An intense movie, beautifully filmed in black and white. It explores, at times perhaps unwittingly, some of the clichés surrounding mental illness. At the time it was made LSD was certainly being used as an experimental treatment in some locations, and the professional boundaries which we take for granted these days were likely less evolved. There is no mention or inference about the details of medical treatment, but even so there are one or two scenes that smack of unbridled fantasy. But who am I to judge what may or may not have been likely in 1960's USA?
I found the first half hour a little slow, but the film became more engaging as the plot developed.

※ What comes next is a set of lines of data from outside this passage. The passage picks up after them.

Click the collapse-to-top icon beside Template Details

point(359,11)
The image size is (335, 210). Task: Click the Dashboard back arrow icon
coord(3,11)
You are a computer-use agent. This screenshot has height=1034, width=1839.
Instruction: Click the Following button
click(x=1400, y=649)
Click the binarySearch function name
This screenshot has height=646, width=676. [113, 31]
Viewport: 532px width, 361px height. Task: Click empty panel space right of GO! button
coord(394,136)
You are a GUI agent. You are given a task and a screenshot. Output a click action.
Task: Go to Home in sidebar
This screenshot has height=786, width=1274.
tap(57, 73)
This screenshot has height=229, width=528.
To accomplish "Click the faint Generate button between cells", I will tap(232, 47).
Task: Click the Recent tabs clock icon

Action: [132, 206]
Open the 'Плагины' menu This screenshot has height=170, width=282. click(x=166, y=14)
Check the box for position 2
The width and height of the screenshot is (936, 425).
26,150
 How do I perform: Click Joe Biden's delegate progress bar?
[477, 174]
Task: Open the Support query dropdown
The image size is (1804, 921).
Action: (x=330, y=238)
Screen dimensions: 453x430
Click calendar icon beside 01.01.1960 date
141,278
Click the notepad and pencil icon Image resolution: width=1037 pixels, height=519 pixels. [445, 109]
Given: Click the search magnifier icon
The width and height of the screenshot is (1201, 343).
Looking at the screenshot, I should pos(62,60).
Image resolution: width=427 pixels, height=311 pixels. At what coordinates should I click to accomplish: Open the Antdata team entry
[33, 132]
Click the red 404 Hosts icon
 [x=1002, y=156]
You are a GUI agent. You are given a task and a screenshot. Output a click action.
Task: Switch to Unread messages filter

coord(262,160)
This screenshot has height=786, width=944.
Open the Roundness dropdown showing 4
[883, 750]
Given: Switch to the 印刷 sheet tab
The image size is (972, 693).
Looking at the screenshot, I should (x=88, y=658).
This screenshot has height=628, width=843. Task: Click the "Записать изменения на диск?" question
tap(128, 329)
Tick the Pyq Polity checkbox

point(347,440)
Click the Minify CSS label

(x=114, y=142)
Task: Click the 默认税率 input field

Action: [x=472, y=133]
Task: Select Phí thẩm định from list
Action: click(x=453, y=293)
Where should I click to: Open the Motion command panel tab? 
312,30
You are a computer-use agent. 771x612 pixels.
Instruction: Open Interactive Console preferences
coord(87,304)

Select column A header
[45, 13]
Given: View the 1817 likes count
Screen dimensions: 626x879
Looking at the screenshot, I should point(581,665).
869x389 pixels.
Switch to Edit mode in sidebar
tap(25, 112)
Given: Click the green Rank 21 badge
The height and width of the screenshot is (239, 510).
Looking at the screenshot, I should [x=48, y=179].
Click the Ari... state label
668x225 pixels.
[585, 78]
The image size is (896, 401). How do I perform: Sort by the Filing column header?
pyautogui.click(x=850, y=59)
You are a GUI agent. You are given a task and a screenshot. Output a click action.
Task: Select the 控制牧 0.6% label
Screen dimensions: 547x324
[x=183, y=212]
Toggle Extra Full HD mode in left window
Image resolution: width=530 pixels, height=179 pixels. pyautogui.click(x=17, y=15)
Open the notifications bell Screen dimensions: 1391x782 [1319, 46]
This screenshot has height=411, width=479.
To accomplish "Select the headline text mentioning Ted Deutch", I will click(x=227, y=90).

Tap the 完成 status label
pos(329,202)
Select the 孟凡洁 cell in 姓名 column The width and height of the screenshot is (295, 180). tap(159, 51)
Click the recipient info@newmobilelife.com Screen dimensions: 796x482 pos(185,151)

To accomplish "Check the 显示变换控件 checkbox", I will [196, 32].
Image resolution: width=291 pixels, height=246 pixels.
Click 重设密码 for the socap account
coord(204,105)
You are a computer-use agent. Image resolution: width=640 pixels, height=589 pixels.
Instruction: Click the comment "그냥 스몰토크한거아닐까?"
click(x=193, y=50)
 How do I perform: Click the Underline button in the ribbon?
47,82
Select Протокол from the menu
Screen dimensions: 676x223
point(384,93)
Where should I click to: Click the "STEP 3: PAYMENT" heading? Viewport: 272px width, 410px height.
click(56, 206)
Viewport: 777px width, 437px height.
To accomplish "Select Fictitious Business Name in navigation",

Unfortunately although the ending was probably a realistic kind of outcome, I found it difficult, abrupt and disappointing, and I wonder if it wasn't perhaps even a little moralistic. I didn't want to watch it again, even though the acting performances and cinematography were excellent.
A slow, brooding character study, Lilith pairs Warren Beatty’s war veteran with Jean Seberg’s magnetic patient in a mental institution. On paper it promises fire, but in practice it smoulders more than it burns. The film is beautifully shot — every frame polished and deliberate — and Seberg gives the kind of performance that makes you lean forward, brittle and radiant at once.
Beatty, by contrast, feels stiff, and the Freudian psychology tips toward melodrama. What should be unsettling starts to feel overwrought, as if the script is more fascinated with case studies than characters. Still, there’s an atmosphere that’s hard to deny: hushed, claustrophobic, and occasionally hypnotic.
For all its beauty and intensity, though, the story never quite earns its weight. Lilith draws you in, then circles the same ground until the tension thins. It’s a striking swan song for Rossen, but not an entirely satisfying one.